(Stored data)

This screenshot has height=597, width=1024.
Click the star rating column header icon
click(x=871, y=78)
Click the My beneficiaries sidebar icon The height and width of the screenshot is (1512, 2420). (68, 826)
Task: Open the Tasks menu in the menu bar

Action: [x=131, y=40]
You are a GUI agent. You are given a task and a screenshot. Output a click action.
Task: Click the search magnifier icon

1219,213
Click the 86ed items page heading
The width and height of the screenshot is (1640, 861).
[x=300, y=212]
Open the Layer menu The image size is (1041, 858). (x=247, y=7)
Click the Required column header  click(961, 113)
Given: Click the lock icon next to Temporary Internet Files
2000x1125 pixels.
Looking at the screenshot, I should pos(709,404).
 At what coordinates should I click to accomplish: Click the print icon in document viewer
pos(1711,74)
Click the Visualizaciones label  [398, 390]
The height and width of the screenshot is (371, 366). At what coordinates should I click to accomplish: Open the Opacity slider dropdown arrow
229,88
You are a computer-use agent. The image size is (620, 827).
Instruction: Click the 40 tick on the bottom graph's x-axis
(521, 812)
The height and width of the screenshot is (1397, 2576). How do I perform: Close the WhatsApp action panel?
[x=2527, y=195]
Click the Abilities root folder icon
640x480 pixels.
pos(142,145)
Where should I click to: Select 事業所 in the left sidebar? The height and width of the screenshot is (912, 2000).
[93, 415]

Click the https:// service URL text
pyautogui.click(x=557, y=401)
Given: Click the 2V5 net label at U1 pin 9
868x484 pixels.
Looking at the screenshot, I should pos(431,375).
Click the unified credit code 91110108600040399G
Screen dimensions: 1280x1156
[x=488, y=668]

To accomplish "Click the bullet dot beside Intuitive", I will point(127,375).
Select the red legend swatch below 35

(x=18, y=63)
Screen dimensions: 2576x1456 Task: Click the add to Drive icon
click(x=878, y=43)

* _Exercise instructions_: Print every line of the records again exactly as it appears, from start to finish.

* _Solution for this exercise_:
This screenshot has height=597, width=1024.
Click the star rating column header icon
click(x=871, y=78)
Click the My beneficiaries sidebar icon The height and width of the screenshot is (1512, 2420). (68, 826)
Task: Open the Tasks menu in the menu bar

Action: [x=131, y=40]
You are a GUI agent. You are given a task and a screenshot. Output a click action.
Task: Click the search magnifier icon

1219,213
Click the 86ed items page heading
The width and height of the screenshot is (1640, 861).
[x=300, y=212]
Open the Layer menu The image size is (1041, 858). (x=247, y=7)
Click the Required column header  click(961, 113)
Given: Click the lock icon next to Temporary Internet Files
2000x1125 pixels.
Looking at the screenshot, I should pos(709,404).
 At what coordinates should I click to accomplish: Click the print icon in document viewer
pos(1711,74)
Click the Visualizaciones label  [398, 390]
The height and width of the screenshot is (371, 366). At what coordinates should I click to accomplish: Open the Opacity slider dropdown arrow
229,88
You are a computer-use agent. The image size is (620, 827).
Instruction: Click the 40 tick on the bottom graph's x-axis
(521, 812)
The height and width of the screenshot is (1397, 2576). How do I perform: Close the WhatsApp action panel?
[x=2527, y=195]
Click the Abilities root folder icon
640x480 pixels.
pos(142,145)
Where should I click to: Select 事業所 in the left sidebar? The height and width of the screenshot is (912, 2000).
[93, 415]

Click the https:// service URL text
pyautogui.click(x=557, y=401)
Given: Click the 2V5 net label at U1 pin 9
868x484 pixels.
Looking at the screenshot, I should pos(431,375).
Click the unified credit code 91110108600040399G
Screen dimensions: 1280x1156
[x=488, y=668]

To accomplish "Click the bullet dot beside Intuitive", I will point(127,375).
Select the red legend swatch below 35

(x=18, y=63)
Screen dimensions: 2576x1456 Task: Click the add to Drive icon
click(x=878, y=43)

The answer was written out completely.